▶ 課題内容:
以下に示す大阪都構想についてのブログ記事を、最後の文の後から書き進めてください。
**** 原文抜粋 ****
明日からゴールデンウィークですね。
私は実家に帰りますが、実家でもなるべくブロクは更新しようと思っています。
なるべく、、、
さて、今日も大阪都構想の話です。
前々回は、二重行政の効果は一人当たり年間うまい棒2本分しか無いということ。
前回はその効果が現れるのは600年後だということをご紹介しました。
大阪都構想にメリットが無いということがよく分かっていただけたのでは無いでしょうか。
それでは満を持してデメリットの話をしようと思います。
ネタ元はもちろんこちら
藤井教授:大阪都構想(8):「都市計画の力」が失われ、大阪はダメになる
http://www.mitsuhashitakaaki.net/2015/03/17/fujii-130/
大阪浮上の最後の切り札、リニア新幹線。
もしリニアが東京ー名古屋と大阪ー名古屋が同時開業(つまり東京ー大阪)すれば、大阪への経済効果は計り知れ無いと藤井先生は指摘しています。
『リニアが大阪同時開業され、18年早く大阪にリニアが開通すれば、大阪府の人口は実に26万人(3.6%)も増え、
http://trans.kuciv.kyoto-u.ac.jp/tba/wp-content/uploads/2015/02/MasRAC_pptx/%E3%82%B9%E3%83%A9%E3%82%A4%E3%83%894.JPG
経済規模も年間約1.3兆円(3.3%)拡大するであろうと推計されています。
http://trans.kuciv.kyoto-u.ac.jp/tba/wp-content/uploads/2015/02/MasRAC_pptx/%E3%82%B9%E3%83%A9%E3%82%A4%E3%83%895.JPG
「都構想」を推進する方々が推計した財政効果が、現時点で、年間平均で、おおよそ155億円と推計されている事を踏まえるなら(毎日新聞、2014年10月17日)、この1.3兆円という数字は、文字通り桁が2桁も異なる桁違いに巨大な効果です。』
しかし、大阪都構想で大阪市を解体してしまうと、リニアの同時開業が出来なくなるというのです。
**** 保存データ ****
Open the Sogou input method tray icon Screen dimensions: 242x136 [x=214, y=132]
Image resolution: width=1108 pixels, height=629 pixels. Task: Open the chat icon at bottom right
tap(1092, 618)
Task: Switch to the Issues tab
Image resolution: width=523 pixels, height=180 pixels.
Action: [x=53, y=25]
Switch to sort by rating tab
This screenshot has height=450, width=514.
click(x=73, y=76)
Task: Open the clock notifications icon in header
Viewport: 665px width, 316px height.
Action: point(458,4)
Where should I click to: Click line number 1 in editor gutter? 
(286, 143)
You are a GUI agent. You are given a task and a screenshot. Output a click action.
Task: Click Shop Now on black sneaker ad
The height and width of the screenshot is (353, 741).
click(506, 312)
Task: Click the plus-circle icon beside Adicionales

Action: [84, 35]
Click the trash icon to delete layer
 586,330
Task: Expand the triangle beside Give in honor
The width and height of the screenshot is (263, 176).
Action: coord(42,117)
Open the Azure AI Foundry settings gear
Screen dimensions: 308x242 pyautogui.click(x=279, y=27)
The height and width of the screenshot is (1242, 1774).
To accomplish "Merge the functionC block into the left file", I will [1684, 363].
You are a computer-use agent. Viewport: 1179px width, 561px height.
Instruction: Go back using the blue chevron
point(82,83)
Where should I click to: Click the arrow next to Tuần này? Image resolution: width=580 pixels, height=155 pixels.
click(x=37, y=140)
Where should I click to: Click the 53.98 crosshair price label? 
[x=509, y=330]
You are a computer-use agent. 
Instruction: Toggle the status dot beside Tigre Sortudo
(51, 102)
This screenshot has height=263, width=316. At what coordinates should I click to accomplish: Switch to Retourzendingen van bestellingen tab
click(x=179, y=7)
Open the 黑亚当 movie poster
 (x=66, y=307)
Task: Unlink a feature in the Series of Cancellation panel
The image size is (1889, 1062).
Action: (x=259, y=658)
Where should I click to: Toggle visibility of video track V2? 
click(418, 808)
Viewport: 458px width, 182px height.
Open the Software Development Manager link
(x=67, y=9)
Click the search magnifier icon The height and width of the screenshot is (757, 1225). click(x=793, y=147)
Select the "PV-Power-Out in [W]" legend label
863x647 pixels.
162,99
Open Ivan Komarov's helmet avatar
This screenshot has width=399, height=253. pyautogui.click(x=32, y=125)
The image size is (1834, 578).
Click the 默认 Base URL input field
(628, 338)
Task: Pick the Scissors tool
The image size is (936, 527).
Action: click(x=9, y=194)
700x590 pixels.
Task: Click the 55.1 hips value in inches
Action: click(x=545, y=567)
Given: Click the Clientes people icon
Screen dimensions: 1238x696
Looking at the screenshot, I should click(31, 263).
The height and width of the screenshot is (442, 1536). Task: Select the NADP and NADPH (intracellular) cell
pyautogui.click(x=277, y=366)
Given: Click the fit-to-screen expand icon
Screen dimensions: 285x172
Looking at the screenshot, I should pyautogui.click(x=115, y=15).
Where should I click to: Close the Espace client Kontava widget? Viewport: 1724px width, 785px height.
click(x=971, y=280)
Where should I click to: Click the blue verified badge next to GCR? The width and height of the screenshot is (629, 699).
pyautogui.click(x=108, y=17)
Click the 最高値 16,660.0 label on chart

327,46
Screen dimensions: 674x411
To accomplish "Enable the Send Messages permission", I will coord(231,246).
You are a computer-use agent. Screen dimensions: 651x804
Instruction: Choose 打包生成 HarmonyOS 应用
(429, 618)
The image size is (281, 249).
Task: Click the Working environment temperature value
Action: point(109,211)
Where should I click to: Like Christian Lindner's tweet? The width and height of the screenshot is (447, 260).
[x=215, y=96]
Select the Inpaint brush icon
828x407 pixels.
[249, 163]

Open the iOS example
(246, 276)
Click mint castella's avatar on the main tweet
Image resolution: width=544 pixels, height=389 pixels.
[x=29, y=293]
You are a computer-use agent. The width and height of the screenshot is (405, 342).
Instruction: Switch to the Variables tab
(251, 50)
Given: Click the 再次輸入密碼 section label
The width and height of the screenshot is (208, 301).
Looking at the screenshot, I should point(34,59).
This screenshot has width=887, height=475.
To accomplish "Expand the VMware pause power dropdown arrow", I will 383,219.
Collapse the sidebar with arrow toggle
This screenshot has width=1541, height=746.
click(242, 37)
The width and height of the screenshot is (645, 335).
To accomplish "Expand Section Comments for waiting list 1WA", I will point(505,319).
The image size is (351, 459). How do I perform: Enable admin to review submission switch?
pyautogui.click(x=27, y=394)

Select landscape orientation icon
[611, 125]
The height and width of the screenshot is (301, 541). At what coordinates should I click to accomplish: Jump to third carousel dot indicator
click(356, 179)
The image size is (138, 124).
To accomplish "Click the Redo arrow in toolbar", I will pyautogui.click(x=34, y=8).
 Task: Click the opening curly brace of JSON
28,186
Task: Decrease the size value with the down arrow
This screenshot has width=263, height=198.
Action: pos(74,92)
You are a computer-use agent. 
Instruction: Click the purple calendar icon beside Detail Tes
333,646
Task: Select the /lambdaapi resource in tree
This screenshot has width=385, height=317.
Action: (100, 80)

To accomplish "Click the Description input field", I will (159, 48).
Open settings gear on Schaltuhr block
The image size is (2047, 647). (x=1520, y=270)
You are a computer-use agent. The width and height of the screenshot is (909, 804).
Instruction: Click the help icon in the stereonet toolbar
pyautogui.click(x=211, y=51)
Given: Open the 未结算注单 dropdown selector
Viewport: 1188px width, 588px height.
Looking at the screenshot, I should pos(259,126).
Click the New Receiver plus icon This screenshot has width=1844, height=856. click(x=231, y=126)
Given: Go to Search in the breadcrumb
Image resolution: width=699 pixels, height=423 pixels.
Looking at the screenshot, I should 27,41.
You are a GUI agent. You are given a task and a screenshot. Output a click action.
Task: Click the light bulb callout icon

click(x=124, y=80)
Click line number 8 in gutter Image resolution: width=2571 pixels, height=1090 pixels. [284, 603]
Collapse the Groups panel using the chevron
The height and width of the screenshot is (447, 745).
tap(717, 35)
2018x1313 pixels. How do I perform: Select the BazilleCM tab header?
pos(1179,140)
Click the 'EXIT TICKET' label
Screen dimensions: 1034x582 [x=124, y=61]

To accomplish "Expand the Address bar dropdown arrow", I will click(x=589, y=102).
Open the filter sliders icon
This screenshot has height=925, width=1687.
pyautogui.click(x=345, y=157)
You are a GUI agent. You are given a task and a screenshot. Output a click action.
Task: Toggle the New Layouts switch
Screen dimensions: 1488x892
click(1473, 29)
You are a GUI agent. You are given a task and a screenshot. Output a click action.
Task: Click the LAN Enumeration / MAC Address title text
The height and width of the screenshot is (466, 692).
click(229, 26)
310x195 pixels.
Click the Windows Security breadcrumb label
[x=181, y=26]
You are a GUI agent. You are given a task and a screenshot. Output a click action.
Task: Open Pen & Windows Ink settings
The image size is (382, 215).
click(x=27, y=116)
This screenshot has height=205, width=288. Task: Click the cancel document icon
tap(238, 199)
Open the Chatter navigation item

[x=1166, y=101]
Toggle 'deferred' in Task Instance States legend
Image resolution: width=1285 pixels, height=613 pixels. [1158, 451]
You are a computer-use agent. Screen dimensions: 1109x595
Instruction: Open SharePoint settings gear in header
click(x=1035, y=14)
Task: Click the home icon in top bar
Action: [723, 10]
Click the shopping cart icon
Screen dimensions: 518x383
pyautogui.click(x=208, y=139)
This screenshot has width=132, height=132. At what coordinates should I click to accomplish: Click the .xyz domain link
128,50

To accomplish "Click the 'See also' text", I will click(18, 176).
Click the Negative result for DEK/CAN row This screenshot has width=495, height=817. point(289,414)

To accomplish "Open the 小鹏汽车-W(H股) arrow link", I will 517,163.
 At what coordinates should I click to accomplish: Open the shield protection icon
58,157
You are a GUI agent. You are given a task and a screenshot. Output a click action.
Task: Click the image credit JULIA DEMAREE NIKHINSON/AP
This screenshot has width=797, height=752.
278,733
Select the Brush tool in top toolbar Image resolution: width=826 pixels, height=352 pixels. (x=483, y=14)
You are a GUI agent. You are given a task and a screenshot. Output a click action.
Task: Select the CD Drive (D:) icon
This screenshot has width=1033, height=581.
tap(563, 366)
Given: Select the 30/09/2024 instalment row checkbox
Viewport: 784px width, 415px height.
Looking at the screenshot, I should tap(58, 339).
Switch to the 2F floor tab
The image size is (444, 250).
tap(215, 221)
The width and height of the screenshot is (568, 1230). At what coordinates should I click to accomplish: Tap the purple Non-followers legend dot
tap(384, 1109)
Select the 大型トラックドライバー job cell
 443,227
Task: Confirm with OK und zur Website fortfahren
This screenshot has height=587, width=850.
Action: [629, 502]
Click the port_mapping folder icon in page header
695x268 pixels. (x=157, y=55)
****
▶ 出力結果:
『なぜなら、リニア開業ためには、大阪にそれを接続するための「駅」をつくる「都市計画」(あるいは都市整備)が必要なのですが、都構想が実現した後には、そんな「都心部における都市計画」を行う「実力」を大阪が毀損させてしまうことが危惧されるからです。』
今まで大阪の中心部を開発してきたのは大阪市の都市計画局というところが担ってきました。
『100年以上にわたって、大都会のど真ん中で様々な都市開発を行い、ミナミやキタ、アベノ、そしてベイエリアの開発やUSJ誘致のための都市計画調整など、実に様々な都市計画を進めてきた「大阪市」には、都市計画のノウハウ、技術力が、実に多く蓄積しているのです。』
この大阪市都市計画局は、日本中から都市計画のエリートが集まってくる所だったそうです。
国土交通省よりも人気があったとか。
なぜ過去形なのか?今はもう違うからです。
かつては京都大学から毎年10人単位で卒業生を送り込んでいたそうですが、大阪都構想の話が持ち上がったここ数年は一人も行っていないんだそうです。
そりゃそうですよね。
そんなわけで、大阪市の衰退は既に始まっているのです。
大阪都構想のデメリットが始まっていると言ってもいいかもしれません。
それで、大阪市がなくなれば、大阪市都市計画局も当然無くなります。
それじゃあ、これから大阪の中心地の開発は誰がやるのでしょう。
リニアの駅の地権者調整は誰がやるのでしょう。
それは、大阪「府」の都市開発局です。
な~んだ、大阪府にもあるんじゃん、都市開発局。と思ったあなた、そこで安心してはいけません。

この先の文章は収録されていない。